Beginning in 2013, Japan switched to a tighter fiscal policy and adopted monetary stimulus, boosting its inflation target from 0 percent to 2 percent. Nominal GDP finally began increasing, and the national debt leveled off as a share of GDP.

A second problem with fiscal policy is that it asks far too much of the legislative and executive branches. To be effective, fiscal policy must be countercyclical, which means boosting the budget deficit during economic downturns and reducing it during booms. In recent years, however, the US government has done the exact opposite, sharply reducing the deficit in January 2013, when unemployment was 8.0 percent, and dramatically increasing the deficit during 2016–2019, when unemployment was falling to near-all-time lows. This sort of “procyclical” policy is destabilizing.
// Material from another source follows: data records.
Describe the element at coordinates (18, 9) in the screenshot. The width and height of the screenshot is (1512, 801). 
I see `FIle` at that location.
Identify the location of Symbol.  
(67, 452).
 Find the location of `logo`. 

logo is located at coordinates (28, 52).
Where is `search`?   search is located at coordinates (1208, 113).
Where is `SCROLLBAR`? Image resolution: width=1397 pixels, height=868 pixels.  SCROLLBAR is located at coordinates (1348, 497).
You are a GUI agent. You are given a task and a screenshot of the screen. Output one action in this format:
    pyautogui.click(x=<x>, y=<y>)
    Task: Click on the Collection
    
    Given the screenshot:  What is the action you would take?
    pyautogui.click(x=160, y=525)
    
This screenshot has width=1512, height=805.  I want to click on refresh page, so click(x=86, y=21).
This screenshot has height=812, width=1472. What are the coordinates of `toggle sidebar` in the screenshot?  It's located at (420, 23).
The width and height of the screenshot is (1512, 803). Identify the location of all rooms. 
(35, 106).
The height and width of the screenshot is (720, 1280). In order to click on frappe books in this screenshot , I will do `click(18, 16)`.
Congress is not well equipped to engage in the sort of “fine tuning” required for an effective fiscal policy regime, especially when dominated by partisan gridlock.

And finally, fiscal stimulus through deficit spending puts a heavy tax burden on future generations, whereas monetary stimulus merely involves swapping one government asset for another of equal value.

Monetary policy is by far the most important factor in driving the business cycle. If targeting the expected future level of nominal GDP were to become the focus of central bank policy, the economy could avoid severe and prolonged recessions. The Fed probably already has the tools required to meet any foreseeable shock to spending, but in a crisis, Congress could and likely would provide additional tools.